#### [What you will do]
For the string "right", work out how many lines of the data contain it and give that number with nothing added.

#### [Records supplied]
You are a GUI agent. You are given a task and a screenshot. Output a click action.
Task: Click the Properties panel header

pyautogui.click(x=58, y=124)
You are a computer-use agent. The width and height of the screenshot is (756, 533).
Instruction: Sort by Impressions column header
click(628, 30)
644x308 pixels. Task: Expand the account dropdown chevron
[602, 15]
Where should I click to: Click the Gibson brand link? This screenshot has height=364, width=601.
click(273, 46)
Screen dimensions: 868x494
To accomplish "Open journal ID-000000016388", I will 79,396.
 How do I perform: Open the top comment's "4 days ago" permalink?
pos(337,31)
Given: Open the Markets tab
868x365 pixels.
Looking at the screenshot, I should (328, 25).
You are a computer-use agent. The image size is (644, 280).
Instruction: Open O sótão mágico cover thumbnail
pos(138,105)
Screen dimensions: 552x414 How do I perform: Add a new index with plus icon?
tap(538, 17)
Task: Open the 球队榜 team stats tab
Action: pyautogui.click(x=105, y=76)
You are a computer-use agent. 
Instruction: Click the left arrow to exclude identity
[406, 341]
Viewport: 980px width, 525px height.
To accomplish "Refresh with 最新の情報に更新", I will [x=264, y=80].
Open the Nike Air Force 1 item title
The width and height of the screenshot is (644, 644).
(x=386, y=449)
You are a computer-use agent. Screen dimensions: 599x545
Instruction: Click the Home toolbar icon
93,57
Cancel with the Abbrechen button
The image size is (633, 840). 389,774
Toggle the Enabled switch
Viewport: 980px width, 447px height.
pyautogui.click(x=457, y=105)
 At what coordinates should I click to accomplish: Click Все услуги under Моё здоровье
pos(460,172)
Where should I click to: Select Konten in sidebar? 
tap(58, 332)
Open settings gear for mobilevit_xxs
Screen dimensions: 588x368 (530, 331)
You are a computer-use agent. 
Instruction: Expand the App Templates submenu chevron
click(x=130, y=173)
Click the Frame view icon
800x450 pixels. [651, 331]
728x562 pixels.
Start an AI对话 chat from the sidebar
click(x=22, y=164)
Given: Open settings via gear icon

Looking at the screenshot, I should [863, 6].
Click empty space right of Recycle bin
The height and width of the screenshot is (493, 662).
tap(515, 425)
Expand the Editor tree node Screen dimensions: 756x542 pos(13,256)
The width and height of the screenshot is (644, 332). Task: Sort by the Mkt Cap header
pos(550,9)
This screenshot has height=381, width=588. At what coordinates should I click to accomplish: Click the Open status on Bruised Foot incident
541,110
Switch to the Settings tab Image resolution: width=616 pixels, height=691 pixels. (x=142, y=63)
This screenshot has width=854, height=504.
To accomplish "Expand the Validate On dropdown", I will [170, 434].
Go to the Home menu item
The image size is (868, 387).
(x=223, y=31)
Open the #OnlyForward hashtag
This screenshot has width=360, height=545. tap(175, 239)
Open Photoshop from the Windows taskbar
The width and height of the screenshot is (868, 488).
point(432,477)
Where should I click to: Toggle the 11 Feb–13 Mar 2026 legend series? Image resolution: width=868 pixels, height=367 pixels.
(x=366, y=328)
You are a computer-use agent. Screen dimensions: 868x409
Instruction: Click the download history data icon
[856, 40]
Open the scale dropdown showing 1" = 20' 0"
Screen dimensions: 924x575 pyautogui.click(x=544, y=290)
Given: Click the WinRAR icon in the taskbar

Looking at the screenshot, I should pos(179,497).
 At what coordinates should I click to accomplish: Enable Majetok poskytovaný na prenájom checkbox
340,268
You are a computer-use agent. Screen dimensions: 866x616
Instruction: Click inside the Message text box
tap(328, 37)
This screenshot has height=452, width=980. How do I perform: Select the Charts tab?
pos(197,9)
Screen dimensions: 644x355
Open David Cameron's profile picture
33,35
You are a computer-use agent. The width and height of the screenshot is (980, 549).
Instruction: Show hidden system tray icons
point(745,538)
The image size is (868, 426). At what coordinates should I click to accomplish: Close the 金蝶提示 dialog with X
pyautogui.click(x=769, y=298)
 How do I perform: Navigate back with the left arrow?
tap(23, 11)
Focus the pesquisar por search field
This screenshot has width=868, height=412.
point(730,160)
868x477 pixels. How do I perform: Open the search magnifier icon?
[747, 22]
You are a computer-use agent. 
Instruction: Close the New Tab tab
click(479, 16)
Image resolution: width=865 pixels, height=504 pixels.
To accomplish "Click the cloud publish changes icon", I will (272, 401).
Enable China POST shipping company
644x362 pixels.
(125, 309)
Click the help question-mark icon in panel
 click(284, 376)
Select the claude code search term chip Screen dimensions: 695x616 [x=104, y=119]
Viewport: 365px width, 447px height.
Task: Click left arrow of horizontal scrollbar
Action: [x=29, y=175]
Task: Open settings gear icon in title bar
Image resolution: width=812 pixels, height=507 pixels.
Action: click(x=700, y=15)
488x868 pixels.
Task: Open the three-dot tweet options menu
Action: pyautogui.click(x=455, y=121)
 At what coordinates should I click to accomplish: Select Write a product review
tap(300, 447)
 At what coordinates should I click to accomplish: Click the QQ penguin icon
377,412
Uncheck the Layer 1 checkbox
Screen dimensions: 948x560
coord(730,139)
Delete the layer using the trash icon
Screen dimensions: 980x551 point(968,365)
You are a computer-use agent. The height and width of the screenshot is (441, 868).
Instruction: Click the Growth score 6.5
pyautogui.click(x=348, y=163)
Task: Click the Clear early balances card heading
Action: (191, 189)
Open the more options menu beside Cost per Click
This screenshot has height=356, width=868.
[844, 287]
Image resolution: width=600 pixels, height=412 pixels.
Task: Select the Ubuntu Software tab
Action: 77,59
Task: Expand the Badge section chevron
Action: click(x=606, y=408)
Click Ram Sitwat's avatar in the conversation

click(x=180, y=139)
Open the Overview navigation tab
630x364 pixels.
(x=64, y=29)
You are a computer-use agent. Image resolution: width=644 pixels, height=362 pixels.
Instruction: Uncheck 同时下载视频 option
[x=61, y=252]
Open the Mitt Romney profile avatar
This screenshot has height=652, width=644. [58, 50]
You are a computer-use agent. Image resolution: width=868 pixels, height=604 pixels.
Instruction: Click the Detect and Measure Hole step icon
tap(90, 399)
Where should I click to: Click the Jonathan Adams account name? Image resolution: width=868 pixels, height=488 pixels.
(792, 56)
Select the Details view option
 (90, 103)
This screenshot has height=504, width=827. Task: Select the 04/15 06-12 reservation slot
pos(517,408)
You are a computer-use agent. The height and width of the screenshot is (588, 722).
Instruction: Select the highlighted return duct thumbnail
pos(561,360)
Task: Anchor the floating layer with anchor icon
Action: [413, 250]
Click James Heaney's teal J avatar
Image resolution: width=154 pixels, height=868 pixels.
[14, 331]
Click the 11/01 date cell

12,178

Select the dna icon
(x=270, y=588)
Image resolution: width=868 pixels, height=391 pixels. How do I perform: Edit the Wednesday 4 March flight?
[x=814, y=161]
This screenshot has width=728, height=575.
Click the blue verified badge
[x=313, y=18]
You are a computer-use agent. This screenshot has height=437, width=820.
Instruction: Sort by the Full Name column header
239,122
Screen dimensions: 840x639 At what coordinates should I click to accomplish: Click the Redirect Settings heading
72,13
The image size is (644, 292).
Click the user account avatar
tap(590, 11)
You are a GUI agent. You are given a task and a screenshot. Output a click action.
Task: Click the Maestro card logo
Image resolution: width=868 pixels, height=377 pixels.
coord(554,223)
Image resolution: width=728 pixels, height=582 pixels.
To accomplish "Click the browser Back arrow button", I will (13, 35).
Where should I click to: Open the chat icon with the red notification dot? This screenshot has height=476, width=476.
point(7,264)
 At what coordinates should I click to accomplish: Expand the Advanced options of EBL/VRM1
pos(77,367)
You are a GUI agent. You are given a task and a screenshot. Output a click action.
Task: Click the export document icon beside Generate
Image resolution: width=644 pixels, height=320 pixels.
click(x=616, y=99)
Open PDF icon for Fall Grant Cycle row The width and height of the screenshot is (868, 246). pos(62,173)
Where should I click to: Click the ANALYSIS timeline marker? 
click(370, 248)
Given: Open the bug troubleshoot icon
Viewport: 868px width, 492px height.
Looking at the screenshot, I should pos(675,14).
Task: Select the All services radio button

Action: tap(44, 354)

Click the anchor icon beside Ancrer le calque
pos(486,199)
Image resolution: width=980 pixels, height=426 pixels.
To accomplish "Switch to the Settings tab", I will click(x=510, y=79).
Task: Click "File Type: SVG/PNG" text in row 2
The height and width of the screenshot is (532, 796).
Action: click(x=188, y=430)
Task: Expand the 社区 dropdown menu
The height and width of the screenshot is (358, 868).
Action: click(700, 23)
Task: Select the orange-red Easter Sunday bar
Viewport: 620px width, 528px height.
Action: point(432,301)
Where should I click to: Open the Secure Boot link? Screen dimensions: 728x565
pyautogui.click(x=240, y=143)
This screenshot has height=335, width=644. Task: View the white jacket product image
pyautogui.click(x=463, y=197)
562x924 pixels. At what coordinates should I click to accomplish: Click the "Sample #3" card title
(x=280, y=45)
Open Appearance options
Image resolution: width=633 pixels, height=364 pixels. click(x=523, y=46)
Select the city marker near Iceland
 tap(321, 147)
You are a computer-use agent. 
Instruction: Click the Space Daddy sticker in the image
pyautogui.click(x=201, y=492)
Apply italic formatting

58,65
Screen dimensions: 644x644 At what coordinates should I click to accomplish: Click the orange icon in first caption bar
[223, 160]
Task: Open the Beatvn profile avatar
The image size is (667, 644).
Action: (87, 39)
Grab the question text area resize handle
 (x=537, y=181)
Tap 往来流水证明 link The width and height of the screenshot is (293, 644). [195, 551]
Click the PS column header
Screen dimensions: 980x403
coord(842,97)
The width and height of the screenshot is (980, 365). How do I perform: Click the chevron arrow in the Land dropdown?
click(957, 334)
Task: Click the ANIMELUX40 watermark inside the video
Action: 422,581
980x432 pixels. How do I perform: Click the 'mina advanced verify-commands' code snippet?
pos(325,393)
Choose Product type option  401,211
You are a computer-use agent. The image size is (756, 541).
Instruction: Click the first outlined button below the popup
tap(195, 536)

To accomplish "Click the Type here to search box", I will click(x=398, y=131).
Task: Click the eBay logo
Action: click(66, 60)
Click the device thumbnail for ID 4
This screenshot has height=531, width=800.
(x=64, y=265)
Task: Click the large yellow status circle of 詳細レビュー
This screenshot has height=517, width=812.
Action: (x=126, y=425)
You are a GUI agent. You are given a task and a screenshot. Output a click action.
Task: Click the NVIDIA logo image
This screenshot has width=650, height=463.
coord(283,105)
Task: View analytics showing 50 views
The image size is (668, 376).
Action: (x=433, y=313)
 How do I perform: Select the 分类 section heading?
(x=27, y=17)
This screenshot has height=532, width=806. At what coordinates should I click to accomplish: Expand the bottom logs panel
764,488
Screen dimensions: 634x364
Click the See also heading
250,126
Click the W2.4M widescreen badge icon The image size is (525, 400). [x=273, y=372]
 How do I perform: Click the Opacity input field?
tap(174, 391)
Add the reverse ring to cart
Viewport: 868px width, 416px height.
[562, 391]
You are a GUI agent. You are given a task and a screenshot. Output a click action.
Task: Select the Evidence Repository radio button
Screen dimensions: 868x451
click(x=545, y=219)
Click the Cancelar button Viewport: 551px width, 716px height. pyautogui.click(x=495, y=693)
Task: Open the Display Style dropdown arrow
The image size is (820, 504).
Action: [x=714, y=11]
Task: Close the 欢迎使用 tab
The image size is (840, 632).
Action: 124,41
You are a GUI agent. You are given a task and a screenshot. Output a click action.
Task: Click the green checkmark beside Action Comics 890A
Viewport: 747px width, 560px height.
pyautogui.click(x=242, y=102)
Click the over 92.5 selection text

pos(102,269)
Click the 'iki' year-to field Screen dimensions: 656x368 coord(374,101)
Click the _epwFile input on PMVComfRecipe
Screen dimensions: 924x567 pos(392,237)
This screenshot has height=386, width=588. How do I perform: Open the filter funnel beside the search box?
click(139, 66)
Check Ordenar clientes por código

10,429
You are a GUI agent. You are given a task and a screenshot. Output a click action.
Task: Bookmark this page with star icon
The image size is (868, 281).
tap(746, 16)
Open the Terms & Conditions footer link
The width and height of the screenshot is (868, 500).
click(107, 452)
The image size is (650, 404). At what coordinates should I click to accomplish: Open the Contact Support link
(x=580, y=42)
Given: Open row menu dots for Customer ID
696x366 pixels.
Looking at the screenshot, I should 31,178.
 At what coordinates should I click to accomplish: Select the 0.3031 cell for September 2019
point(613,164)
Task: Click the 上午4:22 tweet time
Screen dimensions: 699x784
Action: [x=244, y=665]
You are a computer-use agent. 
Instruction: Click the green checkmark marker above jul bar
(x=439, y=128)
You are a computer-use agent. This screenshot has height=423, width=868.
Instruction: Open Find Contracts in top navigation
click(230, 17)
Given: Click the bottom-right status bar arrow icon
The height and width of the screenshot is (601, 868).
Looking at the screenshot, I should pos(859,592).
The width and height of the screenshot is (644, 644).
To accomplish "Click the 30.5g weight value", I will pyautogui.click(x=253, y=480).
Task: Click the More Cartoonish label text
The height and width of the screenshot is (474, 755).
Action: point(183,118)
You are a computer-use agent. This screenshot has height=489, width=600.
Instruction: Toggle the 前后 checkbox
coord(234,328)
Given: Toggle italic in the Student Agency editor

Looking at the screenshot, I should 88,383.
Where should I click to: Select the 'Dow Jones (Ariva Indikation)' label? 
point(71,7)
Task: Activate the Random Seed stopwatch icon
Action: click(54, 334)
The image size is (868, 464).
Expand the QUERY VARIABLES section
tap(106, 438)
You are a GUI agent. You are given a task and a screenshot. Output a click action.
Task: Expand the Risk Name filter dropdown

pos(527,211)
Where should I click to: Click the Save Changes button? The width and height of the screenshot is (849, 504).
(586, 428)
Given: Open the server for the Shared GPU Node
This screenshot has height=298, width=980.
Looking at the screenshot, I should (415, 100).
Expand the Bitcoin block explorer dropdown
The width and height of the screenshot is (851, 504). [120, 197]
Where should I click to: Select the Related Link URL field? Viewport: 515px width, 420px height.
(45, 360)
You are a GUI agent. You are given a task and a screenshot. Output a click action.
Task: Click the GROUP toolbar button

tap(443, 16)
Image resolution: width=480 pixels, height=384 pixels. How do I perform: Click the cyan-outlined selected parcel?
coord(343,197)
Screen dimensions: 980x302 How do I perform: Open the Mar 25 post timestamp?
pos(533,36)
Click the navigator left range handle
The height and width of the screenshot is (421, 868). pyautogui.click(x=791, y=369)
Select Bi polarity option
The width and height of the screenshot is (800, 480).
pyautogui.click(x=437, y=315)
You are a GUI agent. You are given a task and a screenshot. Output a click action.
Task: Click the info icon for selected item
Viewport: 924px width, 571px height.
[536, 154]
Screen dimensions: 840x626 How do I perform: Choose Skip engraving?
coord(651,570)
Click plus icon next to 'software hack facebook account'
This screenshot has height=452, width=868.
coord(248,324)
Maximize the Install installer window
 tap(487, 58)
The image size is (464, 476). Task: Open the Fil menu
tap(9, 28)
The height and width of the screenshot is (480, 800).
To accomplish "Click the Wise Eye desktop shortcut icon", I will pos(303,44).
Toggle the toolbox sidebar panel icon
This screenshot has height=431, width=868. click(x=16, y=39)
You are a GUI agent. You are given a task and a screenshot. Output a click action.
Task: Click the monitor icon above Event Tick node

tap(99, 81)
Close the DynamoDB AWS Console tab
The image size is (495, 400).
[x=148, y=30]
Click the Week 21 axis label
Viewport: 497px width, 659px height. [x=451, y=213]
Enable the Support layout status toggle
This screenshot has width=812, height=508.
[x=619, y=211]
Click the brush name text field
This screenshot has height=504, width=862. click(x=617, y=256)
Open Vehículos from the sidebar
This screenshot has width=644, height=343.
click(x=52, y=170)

#### [Response to this task]
2